By Maggie Thurber | for Ohio Watchdog
For decades, Ohio county commissioners have been eager to put property tax levies on the ballot to “let the voters decide.” But why are they suddenly opposed to this concept when it applies to unions?
Lucas County commissioners recently passed a resolution opposing the Workplace Freedom Amendment, also known as a right-to-work amendment. The vote from the three Democrats was unanimous.
But in 2012, they voted to place five property tax levies on the ballot, including a 45 percent increase for the library, a 67 percent increase for the Mental Health and Recovery Services Board and an 85 percent increase for the Children Services Board.
When challenged about the huge increases, the general comments were that putting the measures on the ballot would allow the voters to decide whether these organizations should get the additional funds.
There is a certain logic in that approach.
But if this is the logic for tax increases, why are the people so trusted with such a decision suddenly bereft of enough judgment to vote on a straight forward right-to-work measure and decide for themselves whether they want to be in a union?
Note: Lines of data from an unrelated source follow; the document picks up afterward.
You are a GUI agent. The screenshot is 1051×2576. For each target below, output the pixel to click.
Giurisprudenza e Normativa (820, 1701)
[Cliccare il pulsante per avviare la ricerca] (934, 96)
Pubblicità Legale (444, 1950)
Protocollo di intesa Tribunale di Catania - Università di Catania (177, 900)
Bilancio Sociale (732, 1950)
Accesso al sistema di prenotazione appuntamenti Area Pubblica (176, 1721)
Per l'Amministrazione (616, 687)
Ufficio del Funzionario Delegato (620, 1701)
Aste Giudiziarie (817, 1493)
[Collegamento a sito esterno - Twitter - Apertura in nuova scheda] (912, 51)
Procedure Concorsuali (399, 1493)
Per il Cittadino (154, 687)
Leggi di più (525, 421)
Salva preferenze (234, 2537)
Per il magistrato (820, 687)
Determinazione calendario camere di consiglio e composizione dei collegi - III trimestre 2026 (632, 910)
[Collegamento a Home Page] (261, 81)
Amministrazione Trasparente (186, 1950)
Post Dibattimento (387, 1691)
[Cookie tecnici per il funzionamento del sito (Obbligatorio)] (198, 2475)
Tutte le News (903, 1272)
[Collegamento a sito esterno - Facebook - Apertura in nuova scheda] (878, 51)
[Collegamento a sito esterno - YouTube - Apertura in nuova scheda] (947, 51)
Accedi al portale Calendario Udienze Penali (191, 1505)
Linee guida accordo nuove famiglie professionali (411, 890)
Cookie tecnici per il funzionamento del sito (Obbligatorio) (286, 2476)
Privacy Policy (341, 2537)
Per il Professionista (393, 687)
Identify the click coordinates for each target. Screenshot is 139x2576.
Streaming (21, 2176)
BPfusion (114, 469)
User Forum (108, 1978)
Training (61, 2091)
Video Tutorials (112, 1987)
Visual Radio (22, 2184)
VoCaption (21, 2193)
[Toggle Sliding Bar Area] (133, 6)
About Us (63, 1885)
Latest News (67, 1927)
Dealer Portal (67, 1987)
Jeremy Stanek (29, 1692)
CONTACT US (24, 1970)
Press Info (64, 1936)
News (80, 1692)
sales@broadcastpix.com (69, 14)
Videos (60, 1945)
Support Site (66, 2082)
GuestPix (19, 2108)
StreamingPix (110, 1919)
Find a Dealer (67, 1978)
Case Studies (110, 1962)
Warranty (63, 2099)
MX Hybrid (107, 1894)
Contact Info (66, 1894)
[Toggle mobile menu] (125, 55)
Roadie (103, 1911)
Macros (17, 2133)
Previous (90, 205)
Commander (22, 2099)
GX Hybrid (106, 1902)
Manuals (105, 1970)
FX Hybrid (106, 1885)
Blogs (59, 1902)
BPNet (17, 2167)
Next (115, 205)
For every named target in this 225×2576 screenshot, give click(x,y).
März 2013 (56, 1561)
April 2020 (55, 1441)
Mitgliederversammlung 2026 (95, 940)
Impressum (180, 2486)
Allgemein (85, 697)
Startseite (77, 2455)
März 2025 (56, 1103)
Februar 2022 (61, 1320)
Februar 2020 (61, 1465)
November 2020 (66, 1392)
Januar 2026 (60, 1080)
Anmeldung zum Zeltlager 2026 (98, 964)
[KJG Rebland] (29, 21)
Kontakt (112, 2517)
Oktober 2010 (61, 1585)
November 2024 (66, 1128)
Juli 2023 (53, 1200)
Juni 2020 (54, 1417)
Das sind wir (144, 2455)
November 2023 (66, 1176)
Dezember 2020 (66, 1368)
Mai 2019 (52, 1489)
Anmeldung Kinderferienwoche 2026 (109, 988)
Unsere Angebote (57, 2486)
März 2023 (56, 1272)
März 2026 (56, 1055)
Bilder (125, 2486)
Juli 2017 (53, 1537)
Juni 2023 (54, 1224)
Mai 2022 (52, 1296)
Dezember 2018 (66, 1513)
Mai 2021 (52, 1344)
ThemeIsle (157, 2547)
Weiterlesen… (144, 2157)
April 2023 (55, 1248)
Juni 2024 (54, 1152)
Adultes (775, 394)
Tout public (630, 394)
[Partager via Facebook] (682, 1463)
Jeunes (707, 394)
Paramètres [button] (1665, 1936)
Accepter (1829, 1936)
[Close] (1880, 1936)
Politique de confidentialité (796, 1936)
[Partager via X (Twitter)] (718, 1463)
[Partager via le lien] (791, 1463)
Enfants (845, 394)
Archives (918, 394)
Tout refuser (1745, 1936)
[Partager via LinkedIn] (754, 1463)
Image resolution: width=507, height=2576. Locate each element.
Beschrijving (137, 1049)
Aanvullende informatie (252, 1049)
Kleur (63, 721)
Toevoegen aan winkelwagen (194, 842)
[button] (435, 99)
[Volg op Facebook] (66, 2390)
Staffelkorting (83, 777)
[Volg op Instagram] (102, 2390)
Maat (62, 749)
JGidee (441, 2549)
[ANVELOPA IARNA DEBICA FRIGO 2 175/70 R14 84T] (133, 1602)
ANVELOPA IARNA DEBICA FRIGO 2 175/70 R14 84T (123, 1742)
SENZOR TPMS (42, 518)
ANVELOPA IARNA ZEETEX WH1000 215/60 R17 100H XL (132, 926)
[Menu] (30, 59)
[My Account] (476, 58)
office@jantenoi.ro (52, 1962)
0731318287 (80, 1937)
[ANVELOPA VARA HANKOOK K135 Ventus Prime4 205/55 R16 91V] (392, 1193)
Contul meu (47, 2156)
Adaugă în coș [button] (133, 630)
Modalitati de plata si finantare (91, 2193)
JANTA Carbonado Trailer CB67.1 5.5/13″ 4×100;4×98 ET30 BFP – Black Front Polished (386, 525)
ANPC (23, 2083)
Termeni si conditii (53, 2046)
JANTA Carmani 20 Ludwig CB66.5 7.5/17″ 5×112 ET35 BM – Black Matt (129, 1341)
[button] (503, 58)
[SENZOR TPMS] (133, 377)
The right-to-work amendment is simple and easy to understand. It says a person can’t be required to join or remain a member of a labor organization; no one can be required, as a condition of employment, to pay anything to a labor organization; if you sue over violations of the amendment and win, you are entitled to relief as well as attorney fees, costs and other damages.
The amendment doesn’t forbid unions. It doesn’t restrict what unions can bargain for. It doesn’t change any of the collective bargaining rights. It just says that people cannot be required to join or pay for union representation if they don’t want to.
So why would commissioners – and others – be so adamantly opposed?
The commissioners’ resolution says “special interest groups” are promoting the amendment. That may be true, but aren’t unions also a special interest group?
Wikipedia says a special interest group is “a community with an interest in advancing a specific area of knowledge, learning or technology where members cooperate to affect or to produce solutions within their particular field, and may communicate, meet, and organize conferences. They may at times also advocate or lobby on a particular issue or on a range of issues but are generally distinct from Advocacy groups and pressure groups which are normally set up for the specific political aim; the distinction is not firm however and some organizations can adapt and change their focus over time.”
That definition certainly fits a union, especially the unions in Lucas County and other large urban areas.
The commissioners say the amendment is an “attack on working families and the middle class.” But how can ensuring an individual has the ability to decide about joining a special interest be equated to an attack all working families and all of the people grouped in the middle class?
The commissioners say the goal is to “outsource jobs, cut wages and reduce benefit (sic) at the expense of workers, small business and the economy.” But since the amendment doesn’t prohibit a union from bargaining over wages and benefits, how can one person deciding not to join a union result in all these presumably terrible things?
And how, exactly, does having a mixed workforce — union and non-union — cause a company to decide to outsource jobs? Isn’t such a monumental decision built upon a number of factors such as location of raw materials and customers, taxes and profitability, as well as the cost of labor? If companies can, as the commissioners claim, cut the costs of wages and benefits, wouldn’t that make them more likely to not outsource? Isn’t this claim contradictory?
The commissioners say that right-to-work laws “weaken the voice of everyday heroes, such as nurses, firefighters, police officers and first responders by making it harder for them to bargain for safe staffing levels and necessary equipment to keep communities safe.”
How can this be? How does not forcing nurses, firefighters, police officers and first responders to pay dues or fees to a union weaken the union’s ability to bargain for the members it keeps?
The only way these claims can hold true is if the unions believe that allowing individuals to opt-out of union membership would result in huge numbers of their members making that choice.
But if unions are doing such good work on behalf of their members and they truly believe that membership has benefits that are worth the cost, what are they so afraid of?
In the end, it’s all about the money.
Forced unionization means that everyone in the workforce pays either dues or what the union determines is a ‘fair share’ for the representation the union provides and being able to participate in the benefits the union negotiates. In some instances, the fair share fee is the same as the union dues.
If people no longer have to pay, unions will have a reduction in income and will either have to reduce salaries or make other cuts. It also means that money spent on lobbying and making donations to candidates will decrease.
In the case of the Lucas County commissioners, that could be costly. During the 2012 election, Pete Gerken received more than $11,000 — or 32 percent of his campaign contributions — from unions. The other commission up for election that year, Tina Skeldon-Wozniak, received more than $17,000, which was 42 percent of her total contributions.
No wonder they don’t want to let the people decide.